XIRULA (txulula, txürüla)
   The txirula, just like the txistu, is a vertical nose flute with three holes. It is shorter than the txistu and emits a higher pitched sound (tuned approximately to C). This high pitch makes it particularly vivacious, adding a special kind of sound (a single note often produces a dual harmonic effect), which can be heard from miles around, above and beyond other musical instruments. It also differs from the txistu in its structure and composition, although the instrument itself has undergone very little change over the years. It is made out of a single piece of boxwood (except for the mouthpiece). Often times the ends are reinforced with leather, since this is the part most easily broken if dropped or banged.
   Today the txirula is played in the northeast part of Euskal Herria. And in the Zuberoa region no feast-day or dance is complete without the sound of the txirula.
   The txirula is most commonly played along with a "danburi" (a kind of tamboril or small drum). A single txirula player plays the txirula and the danburi at the same time. The danburi is held against the body with same arm that plays the txirula. Sometimes two txirularis, each with their own danburi, play together. In recent years the danburi is played less and less in the Zuberoa region; more commonly seen today is the txirula-atabal combination. Much the same as we have seen with the txistu, the txirularis have formed musical combination with other instruments such as the violin or the diatonic accordion.
   The txirula-danburi has declined greatly in recent years. According to older documents, it was widespread throughout Navarra (down to Tudela), as well as throughout Iparralde, or the French side of the Basque Country, stretching from the coast to Zuberoa.
   To understand where and what types of groups played these instruments, we refer to a very informative study carried out by Jesús Ramos entitled "Materiales para la elaboración de un censo de músicos populares" (Materials for drawing up a census of folk musicians). As this paper points out, in the eighteenth century, in addition to Iparralde (most of the region) and Navarra, the instrument also appears in Alava, Bizkaia and Gipuzkoa (see ttun-ttun).

SILBOTE
   Although larger in size, this instrument has the same structure as the txistu, with a pitch three and a half tones lower. Given its size, the silbote is difficult to play one-handed and generally both hands are used.
   We do not know when it first came on the scene but at some time the silbote became part of the txistulari group. The first references of this instrument and of the makeup of the group date to the early nineteenth century. The established txistulari group was composed of a 1st txistu, 2nd txistu (both with their respective tamborils), a silbote and an atabal, which is the quartet we are familiar with today. It seems obvious that the txistularis wanted to put together their own group, adding a lower-pitched txistu to the sound of the first two txistus, and in this way, rendering a fuller sounding harmony.

ZIKIRATZAILE-TXILIBITU
   This is a small semi-trapezoidal shaped piece of boxwood. The upper end has a line of different sized holes. The lower end is finished with a kind of bird's head.
   The index card accompanying this instrument in the San Telmo Museum contains a remark by Telesforo Aranzadi in 1920:(Goatherd's whistle. Made of boxwood, in Oloron. Used by Basque goatherds in the French side, and zirikatzailes are utilised in numerous towns and locations in Euskal Herria.)

____

[To do]
A - Reproduce the passage on Basque folk instruments word for word, starting at "Today the txirula" and ending at "the diatonic accordion.".
B - Name every region in which, according to the study cited in the passage on Basque folk instruments, the txirula appears in the eighteenth century.

[Data for review]
____

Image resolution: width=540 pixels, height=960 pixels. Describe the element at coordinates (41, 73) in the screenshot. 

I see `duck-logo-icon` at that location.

____

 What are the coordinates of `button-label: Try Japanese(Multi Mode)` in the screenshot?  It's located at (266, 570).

____

[Results in order]
A -
Today the txirula is played in the northeast part of Euskal Herria. And in the Zuberoa region no feast-day or dance is complete without the sound of the txirula.
   The txirula is most commonly played along with a "danburi" (a kind of tamboril or small drum). A single txirula player plays the txirula and the danburi at the same time. The danburi is held against the body with same arm that plays the txirula. Sometimes two txirularis, each with their own danburi, play together. In recent years the danburi is played less and less in the Zuberoa region; more commonly seen today is the txirula-atabal combination. Much the same as we have seen with the txistu, the txirularis have formed musical combination with other instruments such as the violin or the diatonic accordion.

B - Iparralde, Navarra, Alava, Bizkaia, Gipuzkoa